Pendekatan bottom-up menunjukkan keberhasilannya dengan luasnya jaringan yang mengakar jauh ke bawah, sampai pelosok-pelosok negeri yang luas geografisnya setara dengan bentangan dari pantai barat sampai pantai timur Amerika Serikat. Dengan 10 bank syariah, 23 unit usaha syariah, 145 kantor BPRS, dan ribuan BMT serta koperasi jasa keuangan syariah menjadikan Indonesia negara dengan jumlah lembaga keuangan syariah terbesar di dunia. Dari sisi ini, Indonesia kembali patut menyandang gelar the real market leader.
Dengan PDB Indonesia 510 miliar pada 2008, setara dengan dua kali lipat PDB Malaysia 221 miliar dolar AS, lebih besar dari PDB Arab Saudi 468 miliar dolar AS. Indonesia memiliki prospek yang sangat baik. Diperkirakan akhir 2010, PDB Indonesia meningkat menjadi 700 miliar dolar AS. Dengan customer base yang begitu luas dan jaringan layanan syariah yang mengakar jauh ke bawah, Indonesia akan mengokohkan diri sebagai the real market leader.

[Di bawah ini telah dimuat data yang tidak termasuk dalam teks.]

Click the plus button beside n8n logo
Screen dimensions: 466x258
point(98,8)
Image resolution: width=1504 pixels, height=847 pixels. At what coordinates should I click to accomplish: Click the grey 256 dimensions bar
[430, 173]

Banyaknya lembaga keuangan syariah tentunya memerlukan pengawasan syariah yang juga mapan. Saat ini, tercatat 532 ulama yang mengawasi 278 bank syariah, 42 asuransi syariah, dan 35 pengelola reksa dana syariah. Pertemuan tahunan Dewan Pengawas Syariah ini merupakan pertemuan terbesar di dunia. Mereka berada di bawah naungan Dewan Syariah Nasional MUI yang sangat produktif menerbitkan fatwa. Saat ini, ada 77 fatwa DSN sejak 2000 atau rata-rata tujuh fatwa per tahunnya. Bandingkan dengan AAOIFI yang berpusat di Bahrain yang mengeluarkan 44 fatwa sejak 2002 atau rata-rata 4,5 fatwa per tahunnya. Dari sisi ini, Indonesia patut menyandang gelar the real market leader.
Indonesia bukan saja memiliki anggota Dewan Pengawas Syariah terbanyak di dunia, melainkan juga memiliki bankir syariah terbanyak di dunia, yaitu delapan belas ribu bankir syariah. Dari sisi ini, Indonesia patut menyandang gelar the real market leader.

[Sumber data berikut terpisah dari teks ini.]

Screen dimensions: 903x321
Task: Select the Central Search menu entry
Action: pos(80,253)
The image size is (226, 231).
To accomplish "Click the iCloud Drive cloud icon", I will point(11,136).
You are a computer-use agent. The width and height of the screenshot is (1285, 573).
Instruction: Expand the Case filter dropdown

Tahun ini, tepat sepuluh tahun berdirinya Masyarakat Ekonomi Syariah (MES), umur yang sama dengan periode awal penyebaran Islam di Makkah. Selama tiga tahun pertama, hanya 40 orang yang masuk Islam. Pada tahun keenam, sebagian sahabat terpaksa hijrah ke Habsyi. Tiga tahun berikutnya, umat Islam di Makkah sangat menderita akibat boikot ekonomi masyarakat Makkah. Baru saja boikot berakhir, Khadijah dan Abu Thalib meninggal dunia. Allah kemudian menghibur Rasulullah SAW dengan Isra' Mi'raj. Dan, setelah sepuluh tahun di Makkah, turunlah perintah hijrah ke Madinah.
Selama tiga tahun pertama setelah berdirinya MES, bank syariah masih sangat sulit berkembang di Indonesia. Tujuh tahun berikutnya, perbankan syariah sangat menderita akibat perlakuan pajak pertambahan nilai atas transaksi murabahah dan gonjang-ganjing wacana dipindahkannya otoritas fatwa dari MUI ke Bank Indonesia dalam penyusunan UU Perbankan Syariah. Allah kemudian menghibur perbankan syariah dengan tetapnya otoritas fatwa pada MUI dan dicabutnya perlakuan pajak pertambahan nilai atas seluruh transaksi pembiayaan syariah.
Setelah sepuluh tahun berorientasi pada penguatan sistem dan pasar domestik, kini saatnya Indonesia membuka diri untuk memberi kesempatan kepada negara-negara lain mengambil pelajaran dari perjalanan panjang pendekatan bottom-up. Pendekatan yang ternyata membawa Indonesia menjadi the real market leader di dunia tanpa harus sibuk mengaku diri menjadi pusat keuangan syariah dunia.